А спустя еще время Дмитрий Федорович вдруг понял, что ему следует делать дальше. Только поначалу надлежало найти холопу толкового учителя. И первым кандидатом стал именно Карпов. Визит знатного соседа худородному всегда лестен, а Федор Иванович как раз и был таким. Да, конечно, они оба - Рюриковичи, но на этом сходство заканчивалось, зато начинались отличия. Во-первых, Федор Иванович ушел в отставку в чине окольничего. Сам по себе - ранг высокий, но куда ему до боярина. Опять же селище и пяток убогих деревенек Федора Ивановича не шли ни в какое сравнение с обширными вотчинами Дмитрия Федоровича, которые тот имел и близ Москвы, и в стороне, близ Угры, и у Клязьмы, а уж на севере их и вотчинами назвать нельзя. Бери выше - владения.

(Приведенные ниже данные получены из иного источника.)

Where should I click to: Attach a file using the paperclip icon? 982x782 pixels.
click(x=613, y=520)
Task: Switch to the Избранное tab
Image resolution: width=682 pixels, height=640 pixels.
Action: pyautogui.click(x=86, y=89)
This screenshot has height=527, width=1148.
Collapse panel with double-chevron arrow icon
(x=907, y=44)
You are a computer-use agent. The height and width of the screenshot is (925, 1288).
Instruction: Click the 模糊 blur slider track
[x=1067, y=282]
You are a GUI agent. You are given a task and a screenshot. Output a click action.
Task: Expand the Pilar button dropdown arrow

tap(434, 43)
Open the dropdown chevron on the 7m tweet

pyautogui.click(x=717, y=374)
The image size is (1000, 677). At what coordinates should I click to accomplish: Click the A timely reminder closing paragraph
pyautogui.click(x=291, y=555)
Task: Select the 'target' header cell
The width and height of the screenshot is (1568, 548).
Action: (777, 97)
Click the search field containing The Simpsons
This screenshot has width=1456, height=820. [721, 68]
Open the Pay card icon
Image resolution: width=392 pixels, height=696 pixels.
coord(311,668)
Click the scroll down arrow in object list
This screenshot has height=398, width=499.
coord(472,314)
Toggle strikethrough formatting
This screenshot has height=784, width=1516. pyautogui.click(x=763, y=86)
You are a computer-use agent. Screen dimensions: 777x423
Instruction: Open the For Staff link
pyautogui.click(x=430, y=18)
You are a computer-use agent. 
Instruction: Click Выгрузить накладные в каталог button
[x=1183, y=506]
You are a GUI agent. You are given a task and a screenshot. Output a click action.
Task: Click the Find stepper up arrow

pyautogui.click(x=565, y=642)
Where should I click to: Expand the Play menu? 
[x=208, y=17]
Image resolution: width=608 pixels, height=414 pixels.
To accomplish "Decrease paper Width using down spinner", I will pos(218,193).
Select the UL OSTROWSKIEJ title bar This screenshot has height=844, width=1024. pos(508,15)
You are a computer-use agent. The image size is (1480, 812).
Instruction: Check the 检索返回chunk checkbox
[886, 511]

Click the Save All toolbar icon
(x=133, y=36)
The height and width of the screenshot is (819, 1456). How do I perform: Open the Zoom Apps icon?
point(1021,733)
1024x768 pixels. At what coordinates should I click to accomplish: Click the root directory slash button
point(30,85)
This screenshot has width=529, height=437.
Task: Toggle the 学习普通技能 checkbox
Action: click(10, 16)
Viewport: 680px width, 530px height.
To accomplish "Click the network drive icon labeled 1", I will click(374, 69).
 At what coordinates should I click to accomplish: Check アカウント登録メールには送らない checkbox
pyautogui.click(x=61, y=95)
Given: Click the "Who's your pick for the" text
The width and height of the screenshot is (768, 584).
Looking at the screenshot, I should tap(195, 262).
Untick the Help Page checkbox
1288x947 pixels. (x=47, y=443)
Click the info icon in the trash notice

Восемь лет назад у Карпова было их вдвое больше, но что о том вспоминать. Одно за другим продавал их Федор Иванович, как только начинал нуждаться в серебряных рублевиках, а нужду в них из-за постоянной покупки книг он испытывал частенько. Остановился, лишь когда осознал - еще немного, и потомству он вовсе ничего не оставит, а это не дело. Для человека, проживающего в деревне, его скромного достатка еще кое-как хватало, а вот удоволить четырех сыновей, один из которых, по имени Долмат, сам обзавелся детьми, у него уже никак не выходило.
Вообще-то, невзирая на более чем скромный достаток, гостей Карпов любил. Приятно пообщаться с новым свежим человечком, особенно если у того в голове кое-что имеется. Но одно дело, когда это дружеский визит соседа, и совсем иное - когда это связано с конфликтом из-за лугов и лесных угодий, разгоревшимся между мужиками рубежных деревень. Емкая формулировка, гласящая, что "у сильного всегда бессильный виноват", появилась в XIX веке, но само правило отнюдь не было введено баснописцем Крыловым, а существовало всегда, в том числе и в те времена.